"But how can she do it? She is blind!" exclaimed Amy.

"Oh, not all blind, and not always! She can see a little, though everything is dim, and the lace it is knitted,—not pillow lace, like some,—and she can make her fingers go, oh, so quickly! Ah, she has much talent, the little Yvonne, and you must hear her sing."

So Yvonne sang to them standing there in the middle of the room, without notes and unaccompanied, and the plaintiveness of the tone and the richness of the voice drew tears from the eyes of the three American girls, while father and mother and aunt were lost in admiration as they gazed at the slender figure in the pale pink gown.

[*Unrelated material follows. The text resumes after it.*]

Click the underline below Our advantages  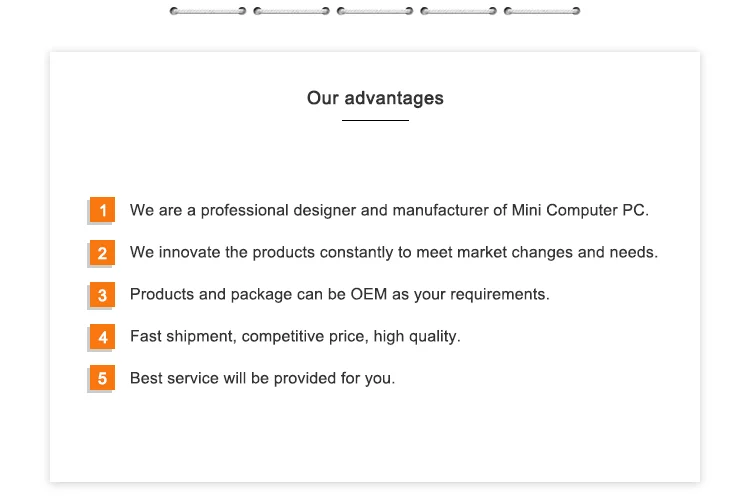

Hardly had she finished when Martine, jumping up, impulsively threw her arms about Yvonne's neck.

"You must go back with me to the hotel. You must sing to me again. There is a melodeon in the parlor, and I will accompany you. Please, Mr. Babet, can she go back with us?"

"It is an honor for Yvonne," he replied politely; "I will ask her mother."

"Oh, let me; I will make her say 'Yes'"; and in a few words of rapid French Martine asked that Yvonne might go to the hotel as her guest, to stay to tea. The mother at once assented, and both of the silent women were in a flutter of excitement as they accompanied Yvonne to her bedroom to make some additions to her dress.

"Ah," said Alexandre, "she has never been inside the hotel; it will seem very grand to her."

Then Yvonne, kissing them all,—the mother, the aunt, and finally the tall father,—turned her back to the cottage, and with beaming face leaned on Martine's arm as Amy led the way.

A little distance down the road they saw a man standing by a gate.